SET EXERCISE: Reproduce, without any change, the data below from the line containing "Task: Go to inventory page 3" through the end of the data, including both of those ends.

Entries for locating text and elements

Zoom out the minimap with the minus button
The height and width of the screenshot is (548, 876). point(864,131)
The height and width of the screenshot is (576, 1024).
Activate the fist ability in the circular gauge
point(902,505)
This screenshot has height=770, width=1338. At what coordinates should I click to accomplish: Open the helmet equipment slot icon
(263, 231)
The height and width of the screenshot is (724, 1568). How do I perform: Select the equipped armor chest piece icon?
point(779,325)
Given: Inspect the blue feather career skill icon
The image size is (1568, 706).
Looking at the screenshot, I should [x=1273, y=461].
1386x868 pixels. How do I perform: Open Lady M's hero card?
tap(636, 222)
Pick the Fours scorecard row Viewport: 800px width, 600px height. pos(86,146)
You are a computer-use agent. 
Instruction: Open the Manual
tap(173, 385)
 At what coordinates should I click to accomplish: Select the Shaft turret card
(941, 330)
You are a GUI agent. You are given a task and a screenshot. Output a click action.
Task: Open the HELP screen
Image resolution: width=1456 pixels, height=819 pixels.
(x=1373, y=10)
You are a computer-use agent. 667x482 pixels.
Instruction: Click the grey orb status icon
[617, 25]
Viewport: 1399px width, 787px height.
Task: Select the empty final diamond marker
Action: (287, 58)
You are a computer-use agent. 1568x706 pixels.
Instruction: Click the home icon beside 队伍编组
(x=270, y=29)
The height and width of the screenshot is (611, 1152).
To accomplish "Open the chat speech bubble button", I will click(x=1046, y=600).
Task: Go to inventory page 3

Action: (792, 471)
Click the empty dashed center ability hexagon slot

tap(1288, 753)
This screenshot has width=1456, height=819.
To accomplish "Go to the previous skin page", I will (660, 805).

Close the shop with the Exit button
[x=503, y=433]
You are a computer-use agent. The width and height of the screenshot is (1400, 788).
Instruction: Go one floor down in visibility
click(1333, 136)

FULL ANSWER:
Task: Go to inventory page 3

Action: (792, 471)
Click the empty dashed center ability hexagon slot

tap(1288, 753)
This screenshot has width=1456, height=819.
To accomplish "Go to the previous skin page", I will (660, 805).

Close the shop with the Exit button
[x=503, y=433]
You are a computer-use agent. The width and height of the screenshot is (1400, 788).
Instruction: Go one floor down in visibility
click(1333, 136)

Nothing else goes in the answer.